Após um grave acidente em 2013, causado por um motorista bêbado, Robert Chelsea enfrentou anos de desafios médicos e sonhava com um transplante facial que combinasse com seu tom de pele.
Hoje, aos 68 anos, ele passou com sucesso por esse procedimento inovador, tornando-se o primeiro homem afro-americano a receber um transplante facial completo. Sua recuperação avança de forma constante.
Chelsea passou um ano e meio na lista de espera por um transplante. Em maio de 2018, um rosto de doador foi oferecido, mas seu tom de pele era significativamente mais claro que o seu, o que o deixou hesitante.

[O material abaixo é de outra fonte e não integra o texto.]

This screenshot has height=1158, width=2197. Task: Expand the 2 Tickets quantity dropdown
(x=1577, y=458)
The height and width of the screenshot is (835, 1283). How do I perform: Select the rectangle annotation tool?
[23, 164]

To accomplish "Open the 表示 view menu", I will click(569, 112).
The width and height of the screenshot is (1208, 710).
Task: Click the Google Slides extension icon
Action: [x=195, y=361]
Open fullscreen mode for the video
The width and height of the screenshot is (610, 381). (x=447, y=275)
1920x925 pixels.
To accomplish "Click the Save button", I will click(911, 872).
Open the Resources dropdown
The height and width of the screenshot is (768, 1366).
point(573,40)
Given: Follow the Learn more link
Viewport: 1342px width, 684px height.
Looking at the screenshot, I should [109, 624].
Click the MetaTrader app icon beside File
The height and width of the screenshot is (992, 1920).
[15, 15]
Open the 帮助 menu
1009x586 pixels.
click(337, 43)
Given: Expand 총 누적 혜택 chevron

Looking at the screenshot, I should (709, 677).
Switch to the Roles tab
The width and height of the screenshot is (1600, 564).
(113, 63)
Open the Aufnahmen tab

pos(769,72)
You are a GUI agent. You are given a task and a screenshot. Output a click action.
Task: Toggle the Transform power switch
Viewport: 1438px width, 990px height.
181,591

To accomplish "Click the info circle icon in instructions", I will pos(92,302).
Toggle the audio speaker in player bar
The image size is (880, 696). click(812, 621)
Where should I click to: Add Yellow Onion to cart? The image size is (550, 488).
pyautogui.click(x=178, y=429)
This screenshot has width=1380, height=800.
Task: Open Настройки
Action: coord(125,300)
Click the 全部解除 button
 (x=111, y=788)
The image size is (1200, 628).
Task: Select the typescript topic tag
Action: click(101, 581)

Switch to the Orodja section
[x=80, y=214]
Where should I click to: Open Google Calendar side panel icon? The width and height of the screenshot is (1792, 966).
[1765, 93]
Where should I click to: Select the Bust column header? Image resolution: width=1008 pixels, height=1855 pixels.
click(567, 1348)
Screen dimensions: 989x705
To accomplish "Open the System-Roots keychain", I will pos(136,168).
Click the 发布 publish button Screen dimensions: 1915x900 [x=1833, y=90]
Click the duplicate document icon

Em uma entrevista à TIME, ele expressou sua preocupação de “parecer completamente diferente” de repente.
O acidente deixou Chelsea com ferimentos graves no rosto, exigindo mais de trinta cirurgias. Ainda assim, os médicos não conseguiram reconstruir seus lábios, parte do nariz ou a orelha esquerda.
Comer e beber era especialmente difícil, pois ele precisava inclinar a cabeça para trás para evitar que alimentos ou líquidos escapassem.
Encontrar um doador adequado foi um grande desafio. Em 2015, apenas 17% dos pacientes afro-americanos que precisavam de um órgão conseguiam encontrar um doador compatível, em comparação com 30% dos pacientes brancos, evidenciando a escassez de doadores negros.
Alexandra Glazier, CEO do New England Donor Services, destacou que o tom de pele — especialmente em transplantes faciais — pode ser tão crucial quanto a compatibilidade dos órgãos internos.
Eventualmente, Chelsea encontrou um doador compatível: um homem de 62 anos com um tom de pele muito semelhante ao seu.
Após a morte do doador, em julho de 2019, foi realizada no Brigham and Women’s Hospital em Boston uma cirurgia de 16 horas. Mais de 45 profissionais de saúde participaram, proporcionando a Chelsea com sucesso um novo rosto.
Com isso, ele se tornou a décima quinta pessoa nos EUA a receber um transplante facial completo.
Dez dias após a cirurgia, Chelsea já conseguia comer, falar e respirar por conta própria. Hoje, ele busca, por meio de sua organização sem fins lucrativos Donor’s Dream, aumentar a conscientização sobre a doação de órgãos.
Olhando para sua trajetória, ele disse: “Essa experiência foi uma jornada incrível, cheia de desafios. O apoio da minha família, da equipe médica e minha fé me acompanharam no caminho da recuperação, e hoje estou imensamente feliz por estar no caminho da cura.”
Chelsea continua recebendo acompanhamento médico, mas apresenta progressos notáveis, oferecendo esperança a pacientes e famílias em todo o mundo.